# Android auto night mode



## skatermike21988 (Dec 9, 2012)

Hello eveyone,

I have a 2017 Premier Sedan and I'm having an issue with my mylink display when using android auto. At night AA will still display in day mode making the screen super bright. Things I have tried to rectify the problem:

1) Adjust dimmer at night (Just dims screen, stays in day mode)
2) Use android auto developer options to use Phone, Vehicle, And always night
3) Install AA Night helper
4) Factory Reset phone

No matter what I try I can't get it to switch. I am using a Samsung Galaxy Note 8 running Android Pie (9.0) latest version of android auto. I have used AA in my wifes car that had a pioneer radio with the same phone and didn't have any issues.

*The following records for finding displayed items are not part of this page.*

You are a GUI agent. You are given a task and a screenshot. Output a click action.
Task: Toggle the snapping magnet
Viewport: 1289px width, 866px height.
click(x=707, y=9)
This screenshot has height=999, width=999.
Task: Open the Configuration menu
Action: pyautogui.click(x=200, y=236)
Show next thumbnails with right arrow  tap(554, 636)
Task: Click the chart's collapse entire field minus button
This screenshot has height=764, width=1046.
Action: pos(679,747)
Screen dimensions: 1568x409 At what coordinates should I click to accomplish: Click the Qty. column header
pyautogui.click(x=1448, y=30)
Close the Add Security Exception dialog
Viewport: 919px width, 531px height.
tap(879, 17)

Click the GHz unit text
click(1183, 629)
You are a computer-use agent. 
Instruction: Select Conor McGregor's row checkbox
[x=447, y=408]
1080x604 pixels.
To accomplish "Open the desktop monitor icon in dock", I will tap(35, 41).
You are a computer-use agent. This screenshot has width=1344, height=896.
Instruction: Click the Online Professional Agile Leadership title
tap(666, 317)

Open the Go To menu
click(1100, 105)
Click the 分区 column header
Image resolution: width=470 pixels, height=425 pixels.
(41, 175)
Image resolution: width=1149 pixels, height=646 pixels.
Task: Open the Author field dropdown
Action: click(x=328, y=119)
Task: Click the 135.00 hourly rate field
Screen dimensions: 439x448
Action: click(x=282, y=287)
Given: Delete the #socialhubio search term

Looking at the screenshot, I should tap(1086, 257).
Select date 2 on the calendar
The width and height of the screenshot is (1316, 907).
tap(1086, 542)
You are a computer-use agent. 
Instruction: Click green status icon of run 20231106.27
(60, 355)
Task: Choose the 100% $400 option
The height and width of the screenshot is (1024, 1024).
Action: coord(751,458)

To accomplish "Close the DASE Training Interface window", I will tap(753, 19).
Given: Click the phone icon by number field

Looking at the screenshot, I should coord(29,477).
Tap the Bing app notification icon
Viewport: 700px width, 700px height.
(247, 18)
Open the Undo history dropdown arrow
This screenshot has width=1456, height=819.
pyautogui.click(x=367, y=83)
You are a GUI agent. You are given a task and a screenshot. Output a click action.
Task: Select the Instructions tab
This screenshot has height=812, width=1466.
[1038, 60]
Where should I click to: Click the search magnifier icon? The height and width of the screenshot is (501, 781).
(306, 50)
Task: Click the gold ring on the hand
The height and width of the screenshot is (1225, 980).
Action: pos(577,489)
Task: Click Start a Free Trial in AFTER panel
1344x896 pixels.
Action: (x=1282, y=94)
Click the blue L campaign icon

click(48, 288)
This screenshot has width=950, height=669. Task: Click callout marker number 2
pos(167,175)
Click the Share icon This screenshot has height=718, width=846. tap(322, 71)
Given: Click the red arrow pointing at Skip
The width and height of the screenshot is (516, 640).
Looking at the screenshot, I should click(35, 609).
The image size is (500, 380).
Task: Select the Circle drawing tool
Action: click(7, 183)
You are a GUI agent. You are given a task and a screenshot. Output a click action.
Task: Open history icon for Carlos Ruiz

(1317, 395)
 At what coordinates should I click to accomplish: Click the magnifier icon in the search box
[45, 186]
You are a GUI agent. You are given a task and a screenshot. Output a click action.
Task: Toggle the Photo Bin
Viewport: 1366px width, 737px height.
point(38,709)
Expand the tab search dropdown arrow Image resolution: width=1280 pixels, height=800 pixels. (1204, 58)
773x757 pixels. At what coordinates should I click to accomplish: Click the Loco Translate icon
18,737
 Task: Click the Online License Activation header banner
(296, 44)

It's driving me insane!


----------



## Eddy Cruze (Jan 10, 2014)

CUSTOMER ASSISTANCE CENTER
- General questions or concerns on a vehicle you own
- Warranty questions
- Recall questions
- Checking vehicle order status
800-222-1020
(option 2)
Mon–Sat, 8 a.m.–9 p.m. (EST)
Sun, closed






WEB AND MOBILE SUPPORT
- Chevrolet Owner Center
- Mobile App
- Questions about managing your vehicle and services
- Assistance with your radio, Bluetooth or navigation
877-558-8352
Mon–Sat, 8 a.m.–9 p.m. (EST)
Sun, closed


----------



## Blasirl (Mar 31, 2015)

There might be something in here...

[h=1]How To Dim 7” Mylink Display?[/h]


----------



## obermd (Mar 3, 2012)

Restart your phone and try again. If that doesn't work check the master settings for your phone - you may have night mode disabled. Also, Google Maps has a night mode disable as well.


----------



## Iamantman (Sep 24, 2018)

obermd said:


> Restart your phone and try again. If that doesn't work check the master settings for your phone - you may have night mode disabled. Also, Google Maps has a night mode disable as well.


This ^

Sounds like there is a bug specific to Samsung devices w Pie as well. See this link from Google
https://support.google.com/androidauto/thread/2482734?hl=en


----------